Art as a Business

Dear Reader, I'll be upfront and honest with you -- I want to sell my art in a professional and businesslike manner. I know you're taken aback and may take a while to recover from the shock, but I am determined to exchange my artworks for filthy lucre. ("Lucre" is defined as "shameful profit" and I'm proud of it).

As I go about my daily life, I buy goods and services from dozens of people and companies. I don't know why, but I expect good service. I am a stickler for expecting companies to answer the telephone promptly and efficiently when I call. I believe my well-reasoned emails should merit a response within a reasonable time. I take the view that the machines of industry should be well oiled and that business should proceed in a prompt and efficacious way.
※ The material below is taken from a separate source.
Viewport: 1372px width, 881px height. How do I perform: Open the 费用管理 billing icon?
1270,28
Then we come to art. I paint pretty pictures. You have money and like original art. Let's do a deal.

You have to be smoking weed. It doesn't work that way and, even in this Internet age with smartphones and GPS/Sat Nav, the tradition lives on. Art is different. One has to view the artwork "in the flesh" and to meet its creator "in the flesh". This means an artist needs more than one channel to market. Bricks-and-mortar galleries still play an important role in selling art.
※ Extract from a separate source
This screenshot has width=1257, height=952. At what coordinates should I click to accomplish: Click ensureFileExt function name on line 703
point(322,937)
I feel confident that a majority of readers will have dealt with gallery directors and curators. A strange sub-species of homo-sapiens. Apparently while sitting an exhibition, bored witless, they surf the web on their laptops trying to appear to be researching the artworld online. (They have yet to discover me). This takes up so much cerebral effort that they are unable to respond to emails or to answer the telephone. Or perhaps technology has developed an "app" for their smartphones that flashes "newbie artist" whenever I try to call. Having completed Probability Theory 101 at Art College, they know that the chances of a "newbie artist" selling out his exhibition on opening night is infinitesimally small, so the phone goes unanswered.
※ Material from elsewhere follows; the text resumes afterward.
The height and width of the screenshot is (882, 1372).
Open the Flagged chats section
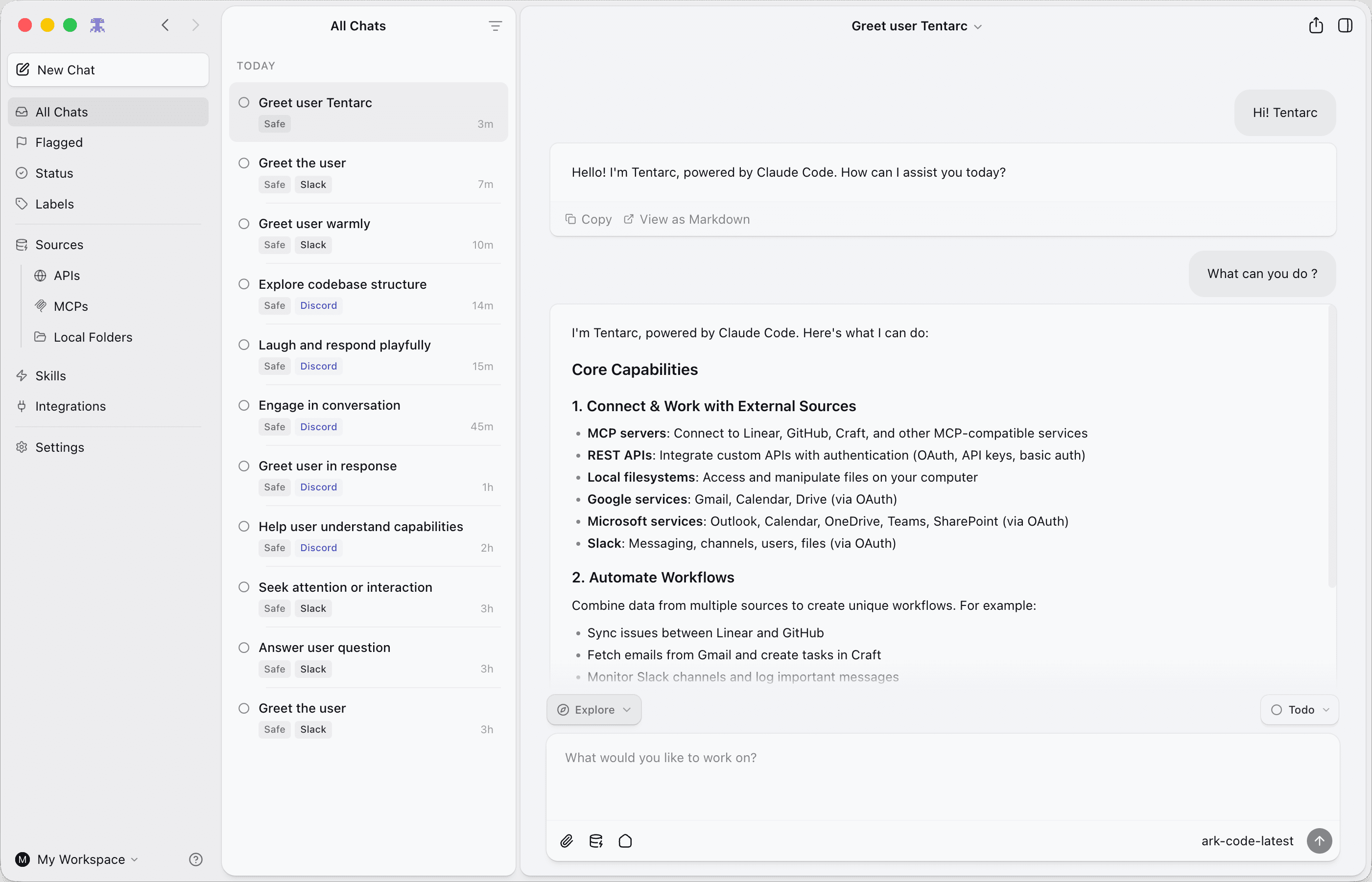(59, 142)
Don't try to get me started on dressing like an artist. Now that almost everyone is covered in tatoos, has body piercings and streaky hair, I'm not even going to attempt to differentiate myself. That said, I did see a gallery director type wearing a business suit, lace jabot and bright red "pope" slippers last week.

Then there's a little issue of my nebulous "artist statement". I believe that my former life has equipped me well for a juxtaposition of technology and creative art. Nice word is "juxtaposition". I should also try to interweave the words "spiritual" and "healing" into my spiel. "Intersection" is also a favourite when taking philosophical pilgrimages. Of course my paintings talk to viewers and to each other in exhibitions.

No, no, no. I simply paint pictures which I like and hope that others may also like. Period.

Yes, I admit that I indulge my passion and enjoy my professional "work". I know that's generally a venal sin and that a large number of artists paint to wind down from a hard day at the abattoirs, coal-mine, recyclable rubbish sorting, or merchant banking. I don't have a real job and for that I apologise, but could we just revert to the topic in hand?

Do you like the painting? Is the price affordable? Do you have the money? Let's do a deal! Yes, I take credit cards. Even American Express.